Romney Executes Republican Party Power Grab

The Establishment wins a round over the grassroots. “Awful,” says the conservative Blackwell.

Campaign counsel Ben Ginsberg walks at a private donors’ conference for Republican presidential candidate Mitt Romney at The Chateaux at Silver Lake at Deer Valley Resort in Park City, Utah, Saturday, June 23, 2012. Charles Dharapak / AP

TAMPA — The Republican National Convention Rules Committee voted 63-38 to approve a new rule allowing granting the Republican National Committee — and Mitt Romney — sweeping new powers to amend the governing document of the GOP.

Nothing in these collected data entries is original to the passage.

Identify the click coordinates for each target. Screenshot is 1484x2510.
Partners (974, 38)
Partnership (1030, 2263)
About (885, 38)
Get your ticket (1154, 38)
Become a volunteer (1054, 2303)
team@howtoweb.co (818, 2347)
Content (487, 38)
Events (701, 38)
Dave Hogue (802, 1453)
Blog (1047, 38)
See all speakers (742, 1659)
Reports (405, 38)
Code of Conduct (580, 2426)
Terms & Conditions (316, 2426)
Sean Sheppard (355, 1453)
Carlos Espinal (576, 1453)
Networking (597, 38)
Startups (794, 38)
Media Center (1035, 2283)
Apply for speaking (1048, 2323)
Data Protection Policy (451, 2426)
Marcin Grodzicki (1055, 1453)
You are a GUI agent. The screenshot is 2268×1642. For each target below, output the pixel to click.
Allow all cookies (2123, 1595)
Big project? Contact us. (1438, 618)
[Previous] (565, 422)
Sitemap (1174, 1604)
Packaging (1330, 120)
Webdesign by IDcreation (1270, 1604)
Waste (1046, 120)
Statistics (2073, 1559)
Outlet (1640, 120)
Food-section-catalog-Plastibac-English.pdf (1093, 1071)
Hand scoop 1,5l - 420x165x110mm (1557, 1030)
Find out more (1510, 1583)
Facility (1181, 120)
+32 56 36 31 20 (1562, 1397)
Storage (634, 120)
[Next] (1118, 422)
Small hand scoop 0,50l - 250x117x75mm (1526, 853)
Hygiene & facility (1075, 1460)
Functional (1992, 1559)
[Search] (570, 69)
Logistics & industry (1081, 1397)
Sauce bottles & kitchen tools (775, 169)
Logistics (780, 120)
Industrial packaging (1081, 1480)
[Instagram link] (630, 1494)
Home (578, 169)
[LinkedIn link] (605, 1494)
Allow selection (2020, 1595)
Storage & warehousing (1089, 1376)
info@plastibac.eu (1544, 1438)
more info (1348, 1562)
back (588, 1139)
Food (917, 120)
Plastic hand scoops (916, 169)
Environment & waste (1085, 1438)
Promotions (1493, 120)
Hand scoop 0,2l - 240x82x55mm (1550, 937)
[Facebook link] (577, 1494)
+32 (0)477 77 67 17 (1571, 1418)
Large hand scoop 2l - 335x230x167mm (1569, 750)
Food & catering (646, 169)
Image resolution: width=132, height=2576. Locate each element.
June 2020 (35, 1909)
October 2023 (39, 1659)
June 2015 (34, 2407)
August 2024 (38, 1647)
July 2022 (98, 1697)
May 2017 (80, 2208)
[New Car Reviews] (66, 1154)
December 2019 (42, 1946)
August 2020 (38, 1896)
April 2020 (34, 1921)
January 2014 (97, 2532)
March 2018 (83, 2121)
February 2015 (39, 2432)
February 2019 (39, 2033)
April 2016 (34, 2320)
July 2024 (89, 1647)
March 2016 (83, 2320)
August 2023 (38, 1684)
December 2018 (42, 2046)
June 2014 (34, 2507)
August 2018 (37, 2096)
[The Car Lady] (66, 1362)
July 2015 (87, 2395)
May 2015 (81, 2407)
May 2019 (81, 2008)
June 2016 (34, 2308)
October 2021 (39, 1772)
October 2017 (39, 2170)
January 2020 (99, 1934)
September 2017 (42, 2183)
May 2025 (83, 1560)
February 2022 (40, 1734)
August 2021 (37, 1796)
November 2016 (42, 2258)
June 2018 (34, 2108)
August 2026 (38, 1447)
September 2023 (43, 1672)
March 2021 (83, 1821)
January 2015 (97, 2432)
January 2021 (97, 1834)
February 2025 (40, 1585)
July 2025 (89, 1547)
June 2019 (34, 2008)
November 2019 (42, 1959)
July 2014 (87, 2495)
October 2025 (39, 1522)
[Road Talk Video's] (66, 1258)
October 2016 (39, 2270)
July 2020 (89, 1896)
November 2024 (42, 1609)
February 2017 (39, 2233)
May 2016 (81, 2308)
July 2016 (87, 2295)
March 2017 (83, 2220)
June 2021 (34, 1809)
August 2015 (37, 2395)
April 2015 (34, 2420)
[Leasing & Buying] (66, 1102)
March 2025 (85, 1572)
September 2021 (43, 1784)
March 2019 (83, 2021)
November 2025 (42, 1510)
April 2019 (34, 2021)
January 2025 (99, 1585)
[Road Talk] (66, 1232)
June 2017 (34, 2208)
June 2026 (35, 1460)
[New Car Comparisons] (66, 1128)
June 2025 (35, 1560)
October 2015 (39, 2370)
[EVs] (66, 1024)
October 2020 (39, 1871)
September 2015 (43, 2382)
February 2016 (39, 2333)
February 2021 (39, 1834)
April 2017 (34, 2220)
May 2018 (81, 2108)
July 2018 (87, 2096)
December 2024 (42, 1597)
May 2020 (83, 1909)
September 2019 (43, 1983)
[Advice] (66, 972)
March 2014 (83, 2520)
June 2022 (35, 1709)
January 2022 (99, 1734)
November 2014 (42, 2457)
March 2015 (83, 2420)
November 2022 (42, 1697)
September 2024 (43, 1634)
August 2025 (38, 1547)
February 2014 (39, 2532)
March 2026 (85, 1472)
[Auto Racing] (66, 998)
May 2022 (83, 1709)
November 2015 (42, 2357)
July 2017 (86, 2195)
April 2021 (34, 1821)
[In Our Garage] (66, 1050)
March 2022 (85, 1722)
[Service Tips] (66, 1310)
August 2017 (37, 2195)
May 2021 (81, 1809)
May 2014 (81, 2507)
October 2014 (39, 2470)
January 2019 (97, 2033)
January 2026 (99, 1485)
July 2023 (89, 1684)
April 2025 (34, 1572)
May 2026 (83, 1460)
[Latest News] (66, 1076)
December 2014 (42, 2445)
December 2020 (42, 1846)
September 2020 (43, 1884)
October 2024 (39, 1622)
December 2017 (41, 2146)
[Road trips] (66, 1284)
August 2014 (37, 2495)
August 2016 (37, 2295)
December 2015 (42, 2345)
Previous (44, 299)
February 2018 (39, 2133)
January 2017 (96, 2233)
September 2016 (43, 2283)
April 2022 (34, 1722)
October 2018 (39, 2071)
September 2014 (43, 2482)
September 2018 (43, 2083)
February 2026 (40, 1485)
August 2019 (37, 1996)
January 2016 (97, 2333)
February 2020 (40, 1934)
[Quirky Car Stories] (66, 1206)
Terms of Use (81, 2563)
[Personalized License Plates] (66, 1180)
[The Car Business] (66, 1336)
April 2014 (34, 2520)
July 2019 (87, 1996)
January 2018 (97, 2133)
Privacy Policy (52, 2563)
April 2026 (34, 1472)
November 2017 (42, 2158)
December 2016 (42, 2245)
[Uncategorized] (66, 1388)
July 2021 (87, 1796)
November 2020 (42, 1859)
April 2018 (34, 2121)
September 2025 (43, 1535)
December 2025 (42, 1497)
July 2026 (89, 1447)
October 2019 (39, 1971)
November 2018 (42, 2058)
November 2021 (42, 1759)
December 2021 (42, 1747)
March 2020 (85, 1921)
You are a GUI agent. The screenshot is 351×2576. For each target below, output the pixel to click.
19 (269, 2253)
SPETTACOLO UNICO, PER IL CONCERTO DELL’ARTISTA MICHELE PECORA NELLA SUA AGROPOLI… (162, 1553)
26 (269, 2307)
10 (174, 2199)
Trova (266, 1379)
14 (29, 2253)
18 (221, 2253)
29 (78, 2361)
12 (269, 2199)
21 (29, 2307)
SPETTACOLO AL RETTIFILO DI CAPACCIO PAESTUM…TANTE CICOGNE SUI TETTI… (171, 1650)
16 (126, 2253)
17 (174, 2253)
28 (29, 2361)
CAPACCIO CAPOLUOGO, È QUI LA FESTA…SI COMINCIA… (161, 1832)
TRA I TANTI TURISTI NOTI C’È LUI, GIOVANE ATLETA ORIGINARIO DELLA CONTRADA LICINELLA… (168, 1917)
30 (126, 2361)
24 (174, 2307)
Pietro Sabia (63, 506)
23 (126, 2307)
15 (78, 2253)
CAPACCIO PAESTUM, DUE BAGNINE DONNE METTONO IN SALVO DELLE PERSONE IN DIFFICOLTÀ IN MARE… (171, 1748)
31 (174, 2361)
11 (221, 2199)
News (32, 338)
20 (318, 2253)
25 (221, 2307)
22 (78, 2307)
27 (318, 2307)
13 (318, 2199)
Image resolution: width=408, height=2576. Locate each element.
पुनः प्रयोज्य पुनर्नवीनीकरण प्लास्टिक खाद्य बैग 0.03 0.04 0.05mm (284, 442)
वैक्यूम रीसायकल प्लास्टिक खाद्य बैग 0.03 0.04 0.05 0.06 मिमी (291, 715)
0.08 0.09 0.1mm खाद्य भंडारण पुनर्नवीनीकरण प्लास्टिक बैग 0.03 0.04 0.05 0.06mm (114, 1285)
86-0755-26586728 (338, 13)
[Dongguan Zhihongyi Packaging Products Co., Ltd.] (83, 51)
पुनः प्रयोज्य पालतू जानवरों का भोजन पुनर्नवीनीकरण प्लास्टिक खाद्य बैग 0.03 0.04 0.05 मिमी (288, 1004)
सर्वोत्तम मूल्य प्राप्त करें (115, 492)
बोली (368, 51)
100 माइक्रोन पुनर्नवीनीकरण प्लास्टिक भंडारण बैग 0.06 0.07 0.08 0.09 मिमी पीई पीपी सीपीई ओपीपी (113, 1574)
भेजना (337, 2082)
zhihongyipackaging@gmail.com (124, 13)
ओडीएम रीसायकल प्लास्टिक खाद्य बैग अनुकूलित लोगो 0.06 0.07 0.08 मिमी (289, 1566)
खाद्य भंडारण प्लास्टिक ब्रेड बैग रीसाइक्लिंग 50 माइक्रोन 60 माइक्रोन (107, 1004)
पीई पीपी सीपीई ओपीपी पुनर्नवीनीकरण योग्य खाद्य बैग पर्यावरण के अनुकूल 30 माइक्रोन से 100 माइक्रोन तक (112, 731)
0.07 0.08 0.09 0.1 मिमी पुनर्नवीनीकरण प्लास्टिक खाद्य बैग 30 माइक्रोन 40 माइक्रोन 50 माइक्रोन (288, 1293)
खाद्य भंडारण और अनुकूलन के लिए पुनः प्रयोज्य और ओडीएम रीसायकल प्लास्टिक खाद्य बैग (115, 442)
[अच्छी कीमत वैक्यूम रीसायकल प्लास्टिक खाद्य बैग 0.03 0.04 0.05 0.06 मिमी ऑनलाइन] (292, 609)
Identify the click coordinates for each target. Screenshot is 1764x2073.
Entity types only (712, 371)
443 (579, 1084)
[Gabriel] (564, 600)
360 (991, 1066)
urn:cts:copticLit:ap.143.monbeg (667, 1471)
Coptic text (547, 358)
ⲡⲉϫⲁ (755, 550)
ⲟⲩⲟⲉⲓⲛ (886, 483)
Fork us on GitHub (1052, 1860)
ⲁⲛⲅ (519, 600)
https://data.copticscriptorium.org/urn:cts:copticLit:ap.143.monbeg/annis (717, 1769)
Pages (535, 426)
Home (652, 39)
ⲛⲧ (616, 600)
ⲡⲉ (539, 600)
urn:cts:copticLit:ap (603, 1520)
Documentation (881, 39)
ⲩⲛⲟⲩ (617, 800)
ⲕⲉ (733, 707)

The move came at the encouragement of Mitt Romney supporters on the committee, including Romney’s top lawyer Ben Ginsberg, who stressed that it would grant “flexibility” to Romney and the committee to adapt to changing political environments. The rule allows the RNC to amend the party’s rules without a vote by the full Republican National Convention. And it offers the Republican Establishment a new tool to keep at by Tea Party initiatives that threaten to embarrass or contradict party leadership and stray from a planned message.

Romney, as his party’s nominee, exerts significant influence over the RNC, which is made up of elected party officials from all 50 states, while the larger Convention Rules Committee is larger and has a more grassroots membership.

“This is necessary for the world in which we find ourselves in,” Ginsberg told the committee, adding that it is “important for the political survival of the party in the electoral context,” for the committee to be able to change the rules as it sees fit in the intervening four years between conventions.

Virginia delegate and RNC member Morton Blackwell strenuously objected to the proposed rule change, calling it “the most awful proposed amendments I’ve seen presented to this committee.”

“This is dangerous, it amounts to a power grab,” he said. “We are abandoning the historic process by which are rules are adopted.”

The Romney allies waited until Friday to propose the amendment, choosing to avoid giving the opposition time to organize by proposing it at the preliminary Rules meeting on Wednesday or during more than three years of RNC Rules Committee discussions.

South Carolina delegate Drew McKissick, who objected to the rule change, echoed Blackwell’s charge, warning that nearly any rule could now be amended by 3/4 of the Republican National Committee.

“It’s definitely a power grab by the campaign, the committee,” he said. “It’s bad juju. Once you let the genie out of the bottle they can do anything.”